Au-delà des spécificités du marché de l’emploi aux Etats-Unis, passablement déprimé ces derniers temps malgré le léger mieux du mois de novembre, l’auteur pointe quelques vérités qui sont bonnes à rappeler et qui valent pour tous les pays. Il est clair pour lui que dans une économie quasi-léthargique, il est pratiquement impossible de créer des emplois, du moins dans les démocraties capitalistes. Pourquoi ? Simplement, parce qu’aucun dirigeant n’est rétribué pour recruter des gens qui ne seraient pas absolument indispensables. Les entreprises recrutent uniquement quand le personnel en place se révèle insuffisant (en nombre et/ou en qualification) pour répondre à la demande du marché. Or en période de récession, cette demande est au mieux stable.
Les politiques publiques dans l’impasse
Aux Etats-Unis, la plupart des politiques publiques en faveur de l’emploi, estime Davidson, reposent sur des avantages fiscaux ou des subventions visant à inciter les entreprises à s’installer dans tel état plutôt que dans tel autre. Résultat, les états les plus « business-friendly », comme le Texas, raflent les emplois au détriment des autres. Autrement dit, cela ne résout pas du tout le problème du manque global d’emplois : cela ne fait que le déplacer et creuser les écarts. En l’occurrence, là où le Texas estime avoir créé un million d’emploi, le reste du pays en a en fait perdu plus de 2 millions.
L’autre tendance des politiques est de mettre l’accent sur le potentiel de création d’emploi que quelques secteurs phares, par exemple l’industrie pétrolière ou l’économie numérique. Le potentiel est réel mais totalement dérisoire face à l’ampleur du chômage et du sous-emploi (25 millions de personnes aux États-Unis). Reste bien la solution keynésienne des emplois créés par le gouvernement en vue de relancer l’économie. Mais, outre les oppositions viscérales à ce type de politiques,  où trouver de quoi financer ces emplois publics dans des pays dont la dette publique est devenue himalayenne ?
Faire le contraire, réduire l’emploi public pour réduire les dépenses et résorber les déficits, n’est pas non plus une solution : dans le cadre de son plan d’austérité, le gouvernement britannique a supprimé 500 000 emplois publics au motif que le secteur privé était tout aussi apte à rendre ces services et ne manquerait pas d’embaucher les fonctionnaires et assimilés remerciés.
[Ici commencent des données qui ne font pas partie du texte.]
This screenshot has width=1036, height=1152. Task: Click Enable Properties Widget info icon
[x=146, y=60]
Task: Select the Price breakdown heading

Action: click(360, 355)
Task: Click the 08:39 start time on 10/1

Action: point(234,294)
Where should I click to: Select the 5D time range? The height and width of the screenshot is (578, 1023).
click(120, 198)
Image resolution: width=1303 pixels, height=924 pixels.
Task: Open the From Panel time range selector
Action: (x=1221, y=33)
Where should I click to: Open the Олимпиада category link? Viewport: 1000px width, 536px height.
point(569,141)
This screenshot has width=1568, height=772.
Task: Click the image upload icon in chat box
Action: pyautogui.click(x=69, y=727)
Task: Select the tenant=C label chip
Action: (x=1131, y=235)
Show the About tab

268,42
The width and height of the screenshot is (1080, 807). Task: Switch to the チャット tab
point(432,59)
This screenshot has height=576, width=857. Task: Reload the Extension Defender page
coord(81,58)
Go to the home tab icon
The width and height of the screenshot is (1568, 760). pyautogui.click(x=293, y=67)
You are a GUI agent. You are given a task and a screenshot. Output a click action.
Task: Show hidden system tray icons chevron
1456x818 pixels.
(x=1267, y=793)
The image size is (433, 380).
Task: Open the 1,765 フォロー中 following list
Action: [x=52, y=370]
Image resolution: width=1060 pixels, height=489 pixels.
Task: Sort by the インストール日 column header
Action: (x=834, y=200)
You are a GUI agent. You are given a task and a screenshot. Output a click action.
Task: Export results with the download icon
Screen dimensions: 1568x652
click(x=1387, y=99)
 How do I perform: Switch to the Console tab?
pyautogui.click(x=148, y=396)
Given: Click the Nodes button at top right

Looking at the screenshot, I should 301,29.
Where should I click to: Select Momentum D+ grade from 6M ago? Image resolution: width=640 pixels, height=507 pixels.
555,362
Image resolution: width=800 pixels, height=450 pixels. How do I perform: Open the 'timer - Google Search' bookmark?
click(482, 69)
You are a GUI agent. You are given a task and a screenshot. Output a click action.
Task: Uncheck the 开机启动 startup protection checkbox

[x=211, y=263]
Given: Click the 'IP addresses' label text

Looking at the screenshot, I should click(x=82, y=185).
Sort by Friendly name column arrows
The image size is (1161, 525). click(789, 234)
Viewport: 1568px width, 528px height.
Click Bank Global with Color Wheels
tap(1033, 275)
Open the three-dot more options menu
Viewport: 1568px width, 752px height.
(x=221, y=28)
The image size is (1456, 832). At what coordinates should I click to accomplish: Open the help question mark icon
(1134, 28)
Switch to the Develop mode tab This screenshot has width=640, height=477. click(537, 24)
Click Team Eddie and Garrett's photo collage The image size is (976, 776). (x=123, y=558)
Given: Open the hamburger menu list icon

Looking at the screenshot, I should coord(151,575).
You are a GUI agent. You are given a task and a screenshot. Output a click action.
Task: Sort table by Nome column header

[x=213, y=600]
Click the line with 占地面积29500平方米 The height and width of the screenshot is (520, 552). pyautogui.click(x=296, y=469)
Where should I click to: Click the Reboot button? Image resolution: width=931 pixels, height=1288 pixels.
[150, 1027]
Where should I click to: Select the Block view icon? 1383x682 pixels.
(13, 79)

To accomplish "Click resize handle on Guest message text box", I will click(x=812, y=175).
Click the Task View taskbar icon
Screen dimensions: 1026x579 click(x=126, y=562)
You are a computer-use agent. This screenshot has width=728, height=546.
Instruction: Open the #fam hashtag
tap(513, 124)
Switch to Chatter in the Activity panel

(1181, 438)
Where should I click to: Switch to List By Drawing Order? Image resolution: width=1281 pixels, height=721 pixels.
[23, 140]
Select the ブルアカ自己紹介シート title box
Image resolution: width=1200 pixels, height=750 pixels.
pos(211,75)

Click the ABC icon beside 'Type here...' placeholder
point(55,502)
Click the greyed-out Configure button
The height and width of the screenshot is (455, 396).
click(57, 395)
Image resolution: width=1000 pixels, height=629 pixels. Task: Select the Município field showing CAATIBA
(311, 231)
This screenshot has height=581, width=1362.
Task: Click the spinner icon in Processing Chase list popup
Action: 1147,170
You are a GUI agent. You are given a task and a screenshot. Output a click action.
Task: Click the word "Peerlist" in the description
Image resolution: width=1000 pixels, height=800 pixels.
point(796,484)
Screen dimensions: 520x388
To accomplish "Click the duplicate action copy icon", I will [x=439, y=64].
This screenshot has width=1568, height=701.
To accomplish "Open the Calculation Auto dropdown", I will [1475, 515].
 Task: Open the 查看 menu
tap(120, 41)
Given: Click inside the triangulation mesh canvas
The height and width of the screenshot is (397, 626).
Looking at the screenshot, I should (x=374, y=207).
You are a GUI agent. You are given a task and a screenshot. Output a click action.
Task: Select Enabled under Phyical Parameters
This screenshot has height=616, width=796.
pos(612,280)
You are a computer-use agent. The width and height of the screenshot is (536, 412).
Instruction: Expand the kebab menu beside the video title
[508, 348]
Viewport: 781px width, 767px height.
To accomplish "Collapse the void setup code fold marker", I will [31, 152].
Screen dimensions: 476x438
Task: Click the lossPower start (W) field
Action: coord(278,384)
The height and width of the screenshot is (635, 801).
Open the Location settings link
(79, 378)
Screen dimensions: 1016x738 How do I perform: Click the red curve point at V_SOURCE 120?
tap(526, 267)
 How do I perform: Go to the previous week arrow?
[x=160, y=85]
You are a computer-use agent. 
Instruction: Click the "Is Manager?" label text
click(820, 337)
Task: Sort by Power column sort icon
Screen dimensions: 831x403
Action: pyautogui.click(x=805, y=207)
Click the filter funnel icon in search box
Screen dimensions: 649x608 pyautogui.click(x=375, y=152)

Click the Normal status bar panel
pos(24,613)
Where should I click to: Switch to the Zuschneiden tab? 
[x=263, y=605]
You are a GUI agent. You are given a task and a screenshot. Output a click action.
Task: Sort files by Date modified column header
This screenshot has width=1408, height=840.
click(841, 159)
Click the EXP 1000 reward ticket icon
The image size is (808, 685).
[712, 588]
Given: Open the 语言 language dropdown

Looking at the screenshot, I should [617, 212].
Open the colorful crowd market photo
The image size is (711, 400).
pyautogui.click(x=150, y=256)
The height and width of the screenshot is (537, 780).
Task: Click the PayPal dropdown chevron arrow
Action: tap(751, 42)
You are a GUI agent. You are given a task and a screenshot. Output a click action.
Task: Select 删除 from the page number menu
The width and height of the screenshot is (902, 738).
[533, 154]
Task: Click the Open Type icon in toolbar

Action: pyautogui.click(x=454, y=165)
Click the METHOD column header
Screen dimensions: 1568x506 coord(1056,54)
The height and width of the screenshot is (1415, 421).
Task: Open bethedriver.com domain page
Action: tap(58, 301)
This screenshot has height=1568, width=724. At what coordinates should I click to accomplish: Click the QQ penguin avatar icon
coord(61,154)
Cela ne s’est pas produit : le privé n’a pas créé d’emplois pour ces personnes, faute d’une croissance suffisante…
Aide-toi toi-même…
Adam Davidson souligne qu’une économie est vraiment en bonne santé quand sa population sait comment faire et fait effectivement des choses pour lesquelles d’autres personnes sont prêtes à les payer décemment. Ce qui signifie que l’emploi n’est pas la cause d’une économie florissante mais une conséquence. Son conseil est donc de profiter de ces temps moroses pour apprendre à faire des choses que les autres vous achèteront ou pour lesquelles ils vous paieront : de la menuiserie à l’ingénierie aérospatiale, en passant par les métiers de la santé… le choix est large ! En outre, si le marché des talents est devenu mondial, certains emplois seront toujours locaux et il faut arrêter de négliger les possibilités qu’ils offrent. Son deuxième conseil est, malgré ce qui précède, d’être géographiquement mobile, d’aller là où il y a du travail et où personne n’a spontanément très envie d’aller.